▸ EXERCISE MATERIALS

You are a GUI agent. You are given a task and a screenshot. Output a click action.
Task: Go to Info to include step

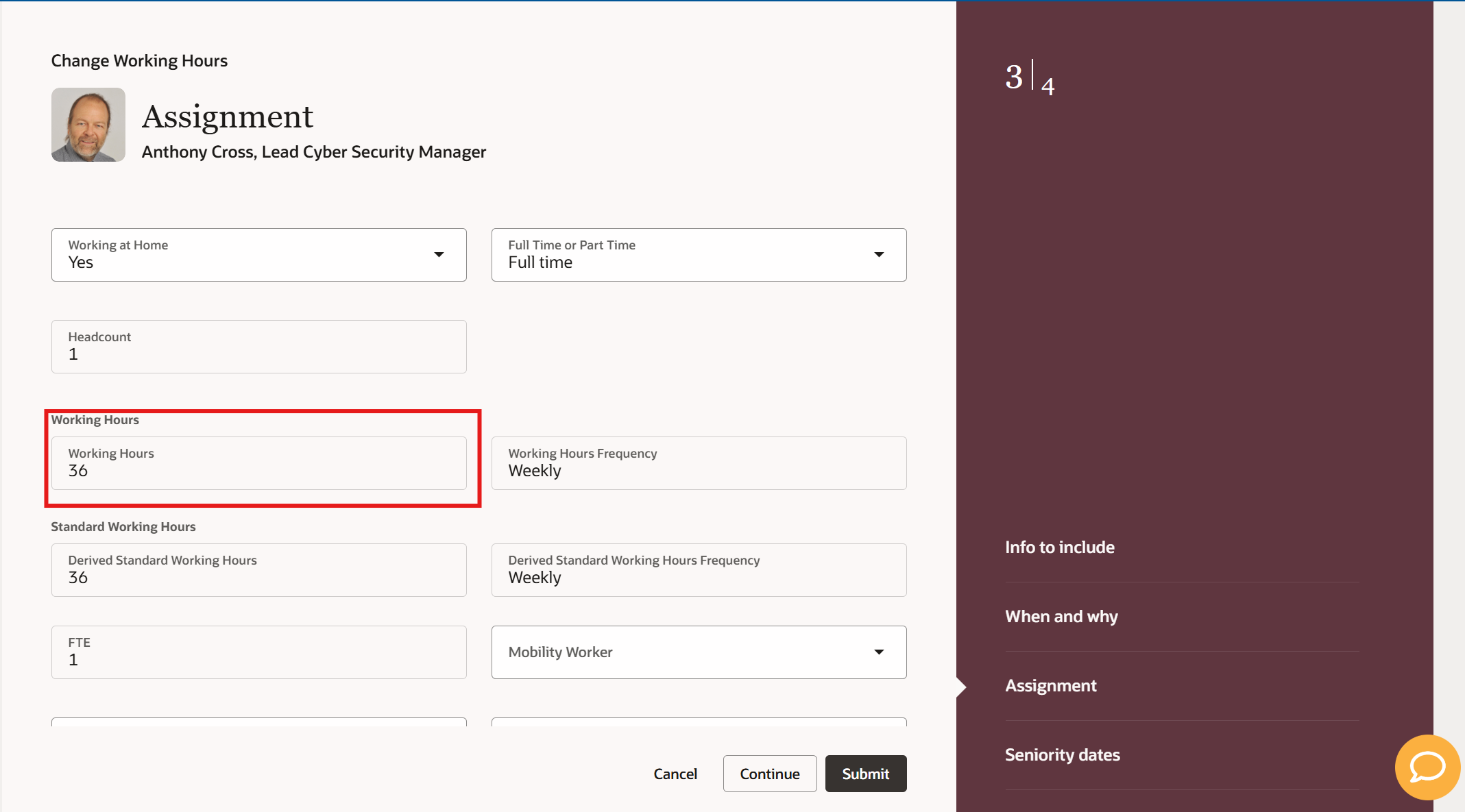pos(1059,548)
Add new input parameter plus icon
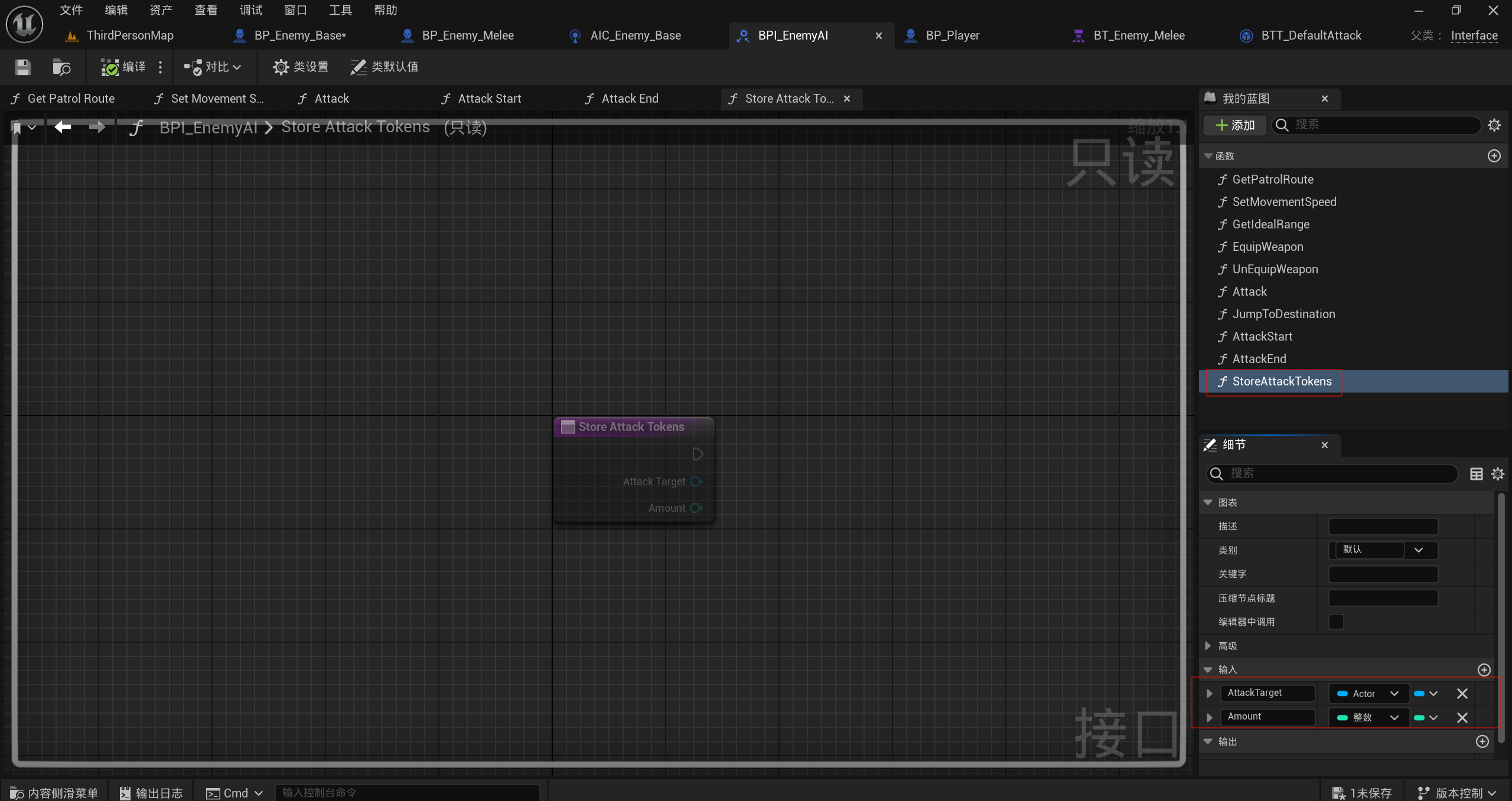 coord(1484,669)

▸ WHAT IS BEING ASKED
The answer must be the full listing above, copied exactly, with no pictures in it.

▸ OUTPUT OF THE EXERCISE
You are a GUI agent. You are given a task and a screenshot. Output a click action.
Task: Go to Info to include step

pos(1059,548)
Add new input parameter plus icon
 coord(1484,669)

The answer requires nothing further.